Objective:
Set out every line in the rows below as a Markdown table with the columns No. and Line, numbering each line and leaving out blank lines.

Records for the task:
# # # #

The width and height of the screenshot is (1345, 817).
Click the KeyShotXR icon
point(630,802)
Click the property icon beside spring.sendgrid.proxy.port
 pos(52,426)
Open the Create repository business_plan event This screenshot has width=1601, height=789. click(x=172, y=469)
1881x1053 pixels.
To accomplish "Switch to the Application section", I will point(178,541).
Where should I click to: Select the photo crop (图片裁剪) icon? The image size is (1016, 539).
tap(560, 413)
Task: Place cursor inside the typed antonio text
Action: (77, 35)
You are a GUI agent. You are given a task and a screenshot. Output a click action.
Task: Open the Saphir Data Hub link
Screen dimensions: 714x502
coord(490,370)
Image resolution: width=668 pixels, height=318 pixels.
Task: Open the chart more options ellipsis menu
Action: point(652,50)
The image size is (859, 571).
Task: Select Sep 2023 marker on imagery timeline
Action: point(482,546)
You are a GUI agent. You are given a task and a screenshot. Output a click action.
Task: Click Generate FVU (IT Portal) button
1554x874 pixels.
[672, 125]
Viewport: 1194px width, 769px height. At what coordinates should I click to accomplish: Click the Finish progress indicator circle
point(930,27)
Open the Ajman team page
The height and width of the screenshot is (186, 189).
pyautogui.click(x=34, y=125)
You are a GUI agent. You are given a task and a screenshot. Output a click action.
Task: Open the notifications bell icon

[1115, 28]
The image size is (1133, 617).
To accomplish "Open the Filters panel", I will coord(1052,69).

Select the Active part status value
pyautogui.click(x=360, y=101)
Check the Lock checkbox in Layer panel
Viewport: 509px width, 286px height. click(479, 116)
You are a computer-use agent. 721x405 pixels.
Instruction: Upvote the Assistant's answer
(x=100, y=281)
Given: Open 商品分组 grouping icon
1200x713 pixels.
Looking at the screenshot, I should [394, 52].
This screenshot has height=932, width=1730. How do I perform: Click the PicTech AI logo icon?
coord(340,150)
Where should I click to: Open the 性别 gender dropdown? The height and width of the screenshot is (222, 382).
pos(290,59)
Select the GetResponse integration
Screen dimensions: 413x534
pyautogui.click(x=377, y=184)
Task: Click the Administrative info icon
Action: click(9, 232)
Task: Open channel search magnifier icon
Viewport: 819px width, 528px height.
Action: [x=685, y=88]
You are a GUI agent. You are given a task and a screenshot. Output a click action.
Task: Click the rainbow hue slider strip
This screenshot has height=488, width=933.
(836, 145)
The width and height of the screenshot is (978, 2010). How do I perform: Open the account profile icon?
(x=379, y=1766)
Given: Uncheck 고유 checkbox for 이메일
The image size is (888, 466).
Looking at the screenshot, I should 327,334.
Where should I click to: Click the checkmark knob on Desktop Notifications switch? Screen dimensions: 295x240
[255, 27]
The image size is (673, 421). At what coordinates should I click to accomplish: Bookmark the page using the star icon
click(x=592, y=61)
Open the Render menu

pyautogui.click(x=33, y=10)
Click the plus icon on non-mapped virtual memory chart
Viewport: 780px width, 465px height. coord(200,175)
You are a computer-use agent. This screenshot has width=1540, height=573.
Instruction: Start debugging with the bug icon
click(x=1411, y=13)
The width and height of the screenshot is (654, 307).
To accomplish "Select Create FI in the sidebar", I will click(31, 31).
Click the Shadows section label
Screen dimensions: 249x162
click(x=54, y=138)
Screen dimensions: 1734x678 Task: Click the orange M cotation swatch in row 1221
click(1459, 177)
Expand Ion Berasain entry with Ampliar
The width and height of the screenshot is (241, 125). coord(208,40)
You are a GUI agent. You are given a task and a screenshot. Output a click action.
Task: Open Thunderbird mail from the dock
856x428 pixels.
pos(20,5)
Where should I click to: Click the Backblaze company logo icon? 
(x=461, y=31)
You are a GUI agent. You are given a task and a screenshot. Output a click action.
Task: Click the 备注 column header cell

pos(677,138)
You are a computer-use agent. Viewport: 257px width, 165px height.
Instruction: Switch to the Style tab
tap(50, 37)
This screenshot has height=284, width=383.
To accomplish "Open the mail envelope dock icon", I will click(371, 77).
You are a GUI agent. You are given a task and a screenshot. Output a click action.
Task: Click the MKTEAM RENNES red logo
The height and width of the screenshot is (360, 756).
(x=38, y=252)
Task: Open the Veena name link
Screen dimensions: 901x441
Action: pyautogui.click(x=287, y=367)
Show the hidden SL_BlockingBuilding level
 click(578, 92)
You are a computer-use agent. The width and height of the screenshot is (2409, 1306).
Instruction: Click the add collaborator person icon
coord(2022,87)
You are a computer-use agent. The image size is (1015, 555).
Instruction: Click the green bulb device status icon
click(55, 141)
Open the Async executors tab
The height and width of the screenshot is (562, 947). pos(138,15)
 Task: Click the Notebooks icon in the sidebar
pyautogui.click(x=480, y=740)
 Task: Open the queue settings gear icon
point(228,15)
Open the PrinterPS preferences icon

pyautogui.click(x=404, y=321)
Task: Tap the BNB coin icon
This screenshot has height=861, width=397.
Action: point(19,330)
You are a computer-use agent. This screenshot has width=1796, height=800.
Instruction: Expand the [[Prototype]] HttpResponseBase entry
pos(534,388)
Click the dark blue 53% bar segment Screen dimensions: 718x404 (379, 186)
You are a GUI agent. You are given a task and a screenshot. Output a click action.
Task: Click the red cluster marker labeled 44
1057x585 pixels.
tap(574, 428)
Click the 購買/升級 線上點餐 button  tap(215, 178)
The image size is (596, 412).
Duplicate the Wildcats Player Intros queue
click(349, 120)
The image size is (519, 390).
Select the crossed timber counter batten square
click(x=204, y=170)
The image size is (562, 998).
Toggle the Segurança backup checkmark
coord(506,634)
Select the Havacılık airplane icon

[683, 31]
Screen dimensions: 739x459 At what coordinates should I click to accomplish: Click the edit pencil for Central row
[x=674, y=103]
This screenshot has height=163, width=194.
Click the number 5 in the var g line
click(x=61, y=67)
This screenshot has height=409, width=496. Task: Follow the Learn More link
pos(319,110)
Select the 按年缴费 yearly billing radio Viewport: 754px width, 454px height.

# # # #

In response:
| No. | Line |
|---|---|
| 1 | The width and height of the screenshot is (1345, 817). |
| 2 | Click the KeyShotXR icon |
| 3 | point(630,802) |
| 4 | Click the property icon beside spring.sendgrid.proxy.port |
| 5 |  pos(52,426) |
| 6 | Open the Create repository business_plan event This screenshot has width=1601, height=789. click(x=172, y=469) |
| 7 | 1881x1053 pixels. |
| 8 | To accomplish "Switch to the Application section", I will point(178,541). |
| 9 | Where should I click to: Select the photo crop (图片裁剪) icon? The image size is (1016, 539). |
| 10 | tap(560, 413) |
| 11 | Task: Place cursor inside the typed antonio text |
| 12 | Action: (77, 35) |
| 13 | You are a GUI agent. You are given a task and a screenshot. Output a click action. |
| 14 | Task: Open the Saphir Data Hub link |
| 15 | Screen dimensions: 714x502 |
| 16 | coord(490,370) |
| 17 | Image resolution: width=668 pixels, height=318 pixels. |
| 18 | Task: Open the chart more options ellipsis menu |
| 19 | Action: point(652,50) |
| 20 | The image size is (859, 571). |
| 21 | Task: Select Sep 2023 marker on imagery timeline |
| 22 | Action: point(482,546) |
| 23 | You are a GUI agent. You are given a task and a screenshot. Output a click action. |
| 24 | Task: Click Generate FVU (IT Portal) button |
| 25 | 1554x874 pixels. |
| 26 | [672, 125] |
| 27 | Viewport: 1194px width, 769px height. At what coordinates should I click to accomplish: Click the Finish progress indicator circle |
| 28 | point(930,27) |
| 29 | Open the Ajman team page |
| 30 | The height and width of the screenshot is (186, 189). |
| 31 | pyautogui.click(x=34, y=125) |
| 32 | You are a GUI agent. You are given a task and a screenshot. Output a click action. |
| 33 | Task: Open the notifications bell icon |
| 34 | [1115, 28] |
| 35 | The image size is (1133, 617). |
| 36 | To accomplish "Open the Filters panel", I will coord(1052,69). |
| 37 | Select the Active part status value |
| 38 | pyautogui.click(x=360, y=101) |
| 39 | Check the Lock checkbox in Layer panel |
| 40 | Viewport: 509px width, 286px height. click(479, 116) |
| 41 | You are a computer-use agent. 721x405 pixels. |
| 42 | Instruction: Upvote the Assistant's answer |
| 43 | (x=100, y=281) |
| 44 | Given: Open 商品分组 grouping icon |
| 45 | 1200x713 pixels. |
| 46 | Looking at the screenshot, I should [394, 52]. |
| 47 | This screenshot has height=932, width=1730. How do I perform: Click the PicTech AI logo icon? |
| 48 | coord(340,150) |
| 49 | Where should I click to: Open the 性别 gender dropdown? The height and width of the screenshot is (222, 382). |
| 50 | pos(290,59) |
| 51 | Select the GetResponse integration |
| 52 | Screen dimensions: 413x534 |
| 53 | pyautogui.click(x=377, y=184) |
| 54 | Task: Click the Administrative info icon |
| 55 | Action: click(9, 232) |
| 56 | Task: Open channel search magnifier icon |
| 57 | Viewport: 819px width, 528px height. |
| 58 | Action: [x=685, y=88] |
| 59 | You are a GUI agent. You are given a task and a screenshot. Output a click action. |
| 60 | Task: Click the rainbow hue slider strip |
| 61 | This screenshot has height=488, width=933. |
| 62 | (836, 145) |
| 63 | The width and height of the screenshot is (978, 2010). How do I perform: Open the account profile icon? |
| 64 | (x=379, y=1766) |
| 65 | Given: Uncheck 고유 checkbox for 이메일 |
| 66 | The image size is (888, 466). |
| 67 | Looking at the screenshot, I should 327,334. |
| 68 | Where should I click to: Click the checkmark knob on Desktop Notifications switch? Screen dimensions: 295x240 |
| 69 | [255, 27] |
| 70 | The image size is (673, 421). At what coordinates should I click to accomplish: Bookmark the page using the star icon |
| 71 | click(x=592, y=61) |
| 72 | Open the Render menu |
| 73 | pyautogui.click(x=33, y=10) |
| 74 | Click the plus icon on non-mapped virtual memory chart |
| 75 | Viewport: 780px width, 465px height. coord(200,175) |
| 76 | You are a computer-use agent. This screenshot has width=1540, height=573. |
| 77 | Instruction: Start debugging with the bug icon |
| 78 | click(x=1411, y=13) |
| 79 | The width and height of the screenshot is (654, 307). |
| 80 | To accomplish "Select Create FI in the sidebar", I will click(31, 31). |
| 81 | Click the Shadows section label |
| 82 | Screen dimensions: 249x162 |
| 83 | click(x=54, y=138) |
| 84 | Screen dimensions: 1734x678 Task: Click the orange M cotation swatch in row 1221 |
| 85 | click(1459, 177) |
| 86 | Expand Ion Berasain entry with Ampliar |
| 87 | The width and height of the screenshot is (241, 125). coord(208,40) |
| 88 | You are a GUI agent. You are given a task and a screenshot. Output a click action. |
| 89 | Task: Open Thunderbird mail from the dock |
| 90 | 856x428 pixels. |
| 91 | pos(20,5) |
| 92 | Where should I click to: Click the Backblaze company logo icon?  |
| 93 | (x=461, y=31) |
| 94 | You are a GUI agent. You are given a task and a screenshot. Output a click action. |
| 95 | Task: Click the 备注 column header cell |
| 96 | pos(677,138) |
| 97 | You are a computer-use agent. Viewport: 257px width, 165px height. |
| 98 | Instruction: Switch to the Style tab |
| 99 | tap(50, 37) |
| 100 | This screenshot has height=284, width=383. |
| 101 | To accomplish "Open the mail envelope dock icon", I will click(371, 77). |
| 102 | You are a GUI agent. You are given a task and a screenshot. Output a click action. |
| 103 | Task: Click the MKTEAM RENNES red logo |
| 104 | The height and width of the screenshot is (360, 756). |
| 105 | (x=38, y=252) |
| 106 | Task: Open the Veena name link |
| 107 | Screen dimensions: 901x441 |
| 108 | Action: pyautogui.click(x=287, y=367) |
| 109 | Show the hidden SL_BlockingBuilding level |
| 110 |  click(578, 92) |
| 111 | You are a computer-use agent. The width and height of the screenshot is (2409, 1306). |
| 112 | Instruction: Click the add collaborator person icon |
| 113 | coord(2022,87) |
| 114 | You are a computer-use agent. The image size is (1015, 555). |
| 115 | Instruction: Click the green bulb device status icon |
| 116 | click(55, 141) |
| 117 | Open the Async executors tab |
| 118 | The height and width of the screenshot is (562, 947). pos(138,15) |
| 119 |  Task: Click the Notebooks icon in the sidebar |
| 120 | pyautogui.click(x=480, y=740) |
| 121 |  Task: Open the queue settings gear icon |
| 122 | point(228,15) |
| 123 | Open the PrinterPS preferences icon |
| 124 | pyautogui.click(x=404, y=321) |
| 125 | Task: Tap the BNB coin icon |
| 126 | This screenshot has height=861, width=397. |
| 127 | Action: point(19,330) |
| 128 | You are a computer-use agent. This screenshot has width=1796, height=800. |
| 129 | Instruction: Expand the [[Prototype]] HttpResponseBase entry |
| 130 | pos(534,388) |
| 131 | Click the dark blue 53% bar segment Screen dimensions: 718x404 (379, 186) |
| 132 | You are a GUI agent. You are given a task and a screenshot. Output a click action. |
| 133 | Task: Click the red cluster marker labeled 44 |
| 134 | 1057x585 pixels. |
| 135 | tap(574, 428) |
| 136 | Click the 購買/升級 線上點餐 button  tap(215, 178) |
| 137 | The image size is (596, 412). |
| 138 | Duplicate the Wildcats Player Intros queue |
| 139 | click(349, 120) |
| 140 | The image size is (519, 390). |
| 141 | Select the crossed timber counter batten square |
| 142 | click(x=204, y=170) |
| 143 | The image size is (562, 998). |
| 144 | Toggle the Segurança backup checkmark |
| 145 | coord(506,634) |
| 146 | Select the Havacılık airplane icon |
| 147 | [683, 31] |
| 148 | Screen dimensions: 739x459 At what coordinates should I click to accomplish: Click the edit pencil for Central row |
| 149 | [x=674, y=103] |
| 150 | This screenshot has height=163, width=194. |
| 151 | Click the number 5 in the var g line |
| 152 | click(x=61, y=67) |
| 153 | This screenshot has height=409, width=496. Task: Follow the Learn More link |
| 154 | pos(319,110) |
| 155 | Select the 按年缴费 yearly billing radio Viewport: 754px width, 454px height. |